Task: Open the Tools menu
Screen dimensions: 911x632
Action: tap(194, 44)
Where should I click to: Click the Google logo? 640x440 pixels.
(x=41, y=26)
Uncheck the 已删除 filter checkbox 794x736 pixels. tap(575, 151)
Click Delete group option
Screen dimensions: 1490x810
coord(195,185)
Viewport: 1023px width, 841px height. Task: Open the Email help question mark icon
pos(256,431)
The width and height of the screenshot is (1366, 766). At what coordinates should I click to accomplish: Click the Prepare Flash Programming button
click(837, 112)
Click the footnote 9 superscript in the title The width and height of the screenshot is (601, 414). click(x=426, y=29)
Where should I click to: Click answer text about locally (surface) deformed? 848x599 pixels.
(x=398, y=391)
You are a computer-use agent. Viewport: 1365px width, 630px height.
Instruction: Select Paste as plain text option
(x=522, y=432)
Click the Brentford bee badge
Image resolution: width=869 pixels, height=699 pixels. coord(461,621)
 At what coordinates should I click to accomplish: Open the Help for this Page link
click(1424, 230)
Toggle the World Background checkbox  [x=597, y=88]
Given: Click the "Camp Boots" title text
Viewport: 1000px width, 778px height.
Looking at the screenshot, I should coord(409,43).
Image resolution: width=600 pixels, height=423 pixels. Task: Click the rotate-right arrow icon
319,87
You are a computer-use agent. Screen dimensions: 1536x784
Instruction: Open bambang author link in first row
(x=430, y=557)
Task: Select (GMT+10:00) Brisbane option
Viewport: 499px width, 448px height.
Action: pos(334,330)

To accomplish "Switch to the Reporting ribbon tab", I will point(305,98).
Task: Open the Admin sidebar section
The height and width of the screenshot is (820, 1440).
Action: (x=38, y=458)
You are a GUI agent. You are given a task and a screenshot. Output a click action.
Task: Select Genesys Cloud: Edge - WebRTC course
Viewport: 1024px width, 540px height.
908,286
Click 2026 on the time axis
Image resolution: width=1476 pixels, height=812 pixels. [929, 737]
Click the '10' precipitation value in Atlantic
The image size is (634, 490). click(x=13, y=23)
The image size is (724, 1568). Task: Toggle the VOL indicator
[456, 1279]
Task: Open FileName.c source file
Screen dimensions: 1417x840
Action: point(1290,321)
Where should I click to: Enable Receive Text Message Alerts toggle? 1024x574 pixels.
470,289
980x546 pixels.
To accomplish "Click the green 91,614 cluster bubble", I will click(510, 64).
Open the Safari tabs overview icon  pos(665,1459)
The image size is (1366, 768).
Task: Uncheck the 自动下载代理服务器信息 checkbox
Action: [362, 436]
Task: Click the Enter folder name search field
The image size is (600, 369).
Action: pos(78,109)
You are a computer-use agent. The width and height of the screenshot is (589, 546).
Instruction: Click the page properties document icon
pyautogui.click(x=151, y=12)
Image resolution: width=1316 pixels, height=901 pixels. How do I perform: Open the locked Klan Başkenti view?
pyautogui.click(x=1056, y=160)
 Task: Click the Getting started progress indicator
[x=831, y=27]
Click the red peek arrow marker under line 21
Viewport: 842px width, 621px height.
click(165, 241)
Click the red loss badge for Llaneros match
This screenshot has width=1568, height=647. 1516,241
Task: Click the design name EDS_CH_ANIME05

━━━━━━━━

§ **PROMPT**
In the listing above, the lines from the one containing "Given: Click the" through the one containing "980x546 pixels." must be set down exactly, with no other lines.

§ **RESULT FOR THIS TASK**
Given: Click the "Camp Boots" title text
Viewport: 1000px width, 778px height.
Looking at the screenshot, I should coord(409,43).
Image resolution: width=600 pixels, height=423 pixels. Task: Click the rotate-right arrow icon
319,87
You are a computer-use agent. Screen dimensions: 1536x784
Instruction: Open bambang author link in first row
(x=430, y=557)
Task: Select (GMT+10:00) Brisbane option
Viewport: 499px width, 448px height.
Action: pos(334,330)

To accomplish "Switch to the Reporting ribbon tab", I will point(305,98).
Task: Open the Admin sidebar section
The height and width of the screenshot is (820, 1440).
Action: (x=38, y=458)
You are a GUI agent. You are given a task and a screenshot. Output a click action.
Task: Select Genesys Cloud: Edge - WebRTC course
Viewport: 1024px width, 540px height.
908,286
Click 2026 on the time axis
Image resolution: width=1476 pixels, height=812 pixels. [929, 737]
Click the '10' precipitation value in Atlantic
The image size is (634, 490). click(x=13, y=23)
The image size is (724, 1568). Task: Toggle the VOL indicator
[456, 1279]
Task: Open FileName.c source file
Screen dimensions: 1417x840
Action: point(1290,321)
Where should I click to: Enable Receive Text Message Alerts toggle? 1024x574 pixels.
470,289
980x546 pixels.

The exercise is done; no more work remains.